Problem description:
In the Lyme drug article, copy the stretch from "FDA to Rule" through "expected in April.", swapping "Viral Genetics" for "the drug developer" everywhere it occurs.

Selected passage:
=-=-=

FDA to Rule on Testing New Drug for Chronic Lyme
Stamford, CT (PRWEB) April 02, 2012
Researchers led by Time for Lyme grantee, M. Karen Newell-Rogers, Ph.D, have submitted a pre-IND briefing document to the US Food and Drug Administration, a preliminary step toward developing proposals for clinical testing of a new drug that could one day end the suffering of those with chronic, or long-term Lyme disease.
“To our knowledge this is the first novel drug candidate that has been proposed for study in the treatment of chronic Lyme Disease post-infection in some time,” said a representative of Viral Genetics, that submitted the proposal for its drug candidate, VGV-L, to the FDA. A response is expected in April.
Tests led by Dr. Newell-Rogers, a professor at Texas A&M Health Science Center College of Medicine and Scott & White Hospital, and a scientific advisor to Viral Genetics, have been conducted for over two and a half years. The results were submitted this month to the FDA, along with a protocol for a proposed human clinical trial designed under the guidance of a leading Lyme clinician at one of the nation’s top medical centers. Testing to date was conducted by Dr. Newell-Rogers with significant contributions from other clinicians at the University of Colorado, Texas A&M Health Science Center and Scott & White Hospital in Texas.

=-=-=

Given data:
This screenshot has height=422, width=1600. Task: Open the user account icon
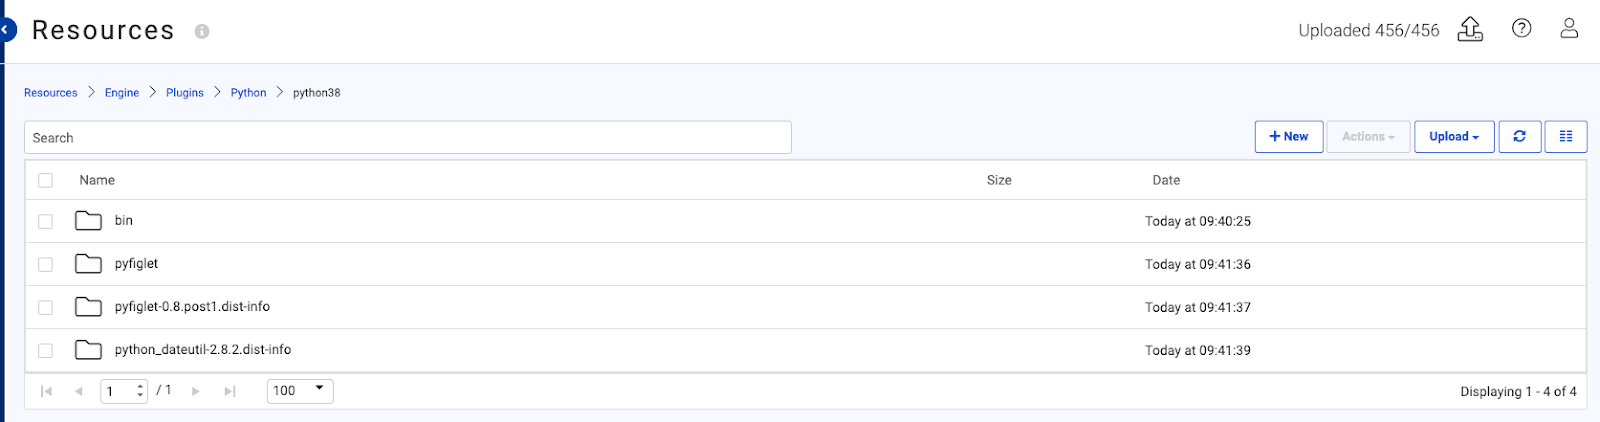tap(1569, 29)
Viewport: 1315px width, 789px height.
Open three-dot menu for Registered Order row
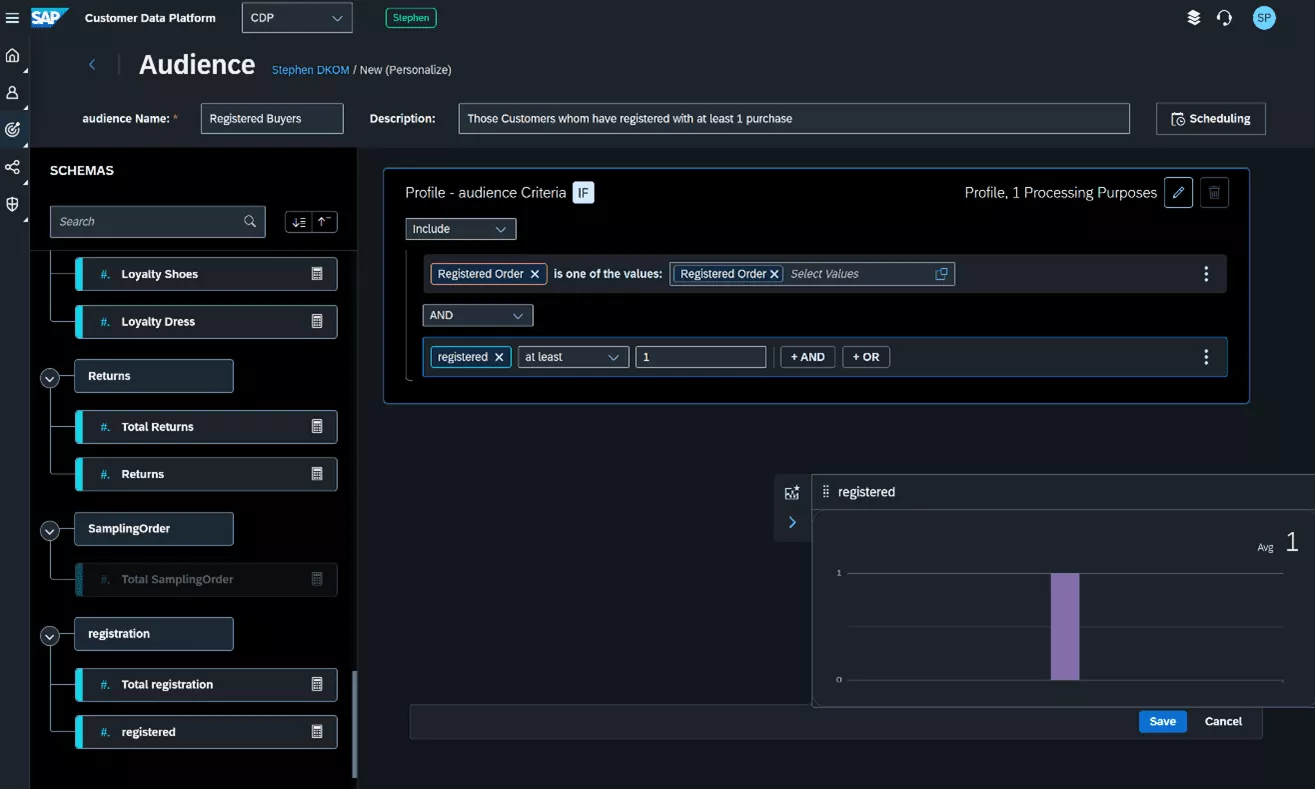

=-=-=

Written solution:
FDA to Rule on Testing New Drug for Chronic Lyme
Stamford, CT (PRWEB) April 02, 2012
Researchers led by Time for Lyme grantee, M. Karen Newell-Rogers, Ph.D, have submitted a pre-IND briefing document to the US Food and Drug Administration, a preliminary step toward developing proposals for clinical testing of a new drug that could one day end the suffering of those with chronic, or long-term Lyme disease.
“To our knowledge this is the first novel drug candidate that has been proposed for study in the treatment of chronic Lyme Disease post-infection in some time,” said a representative of the drug developer, that submitted the proposal for its drug candidate, VGV-L, to the FDA. A response is expected in April.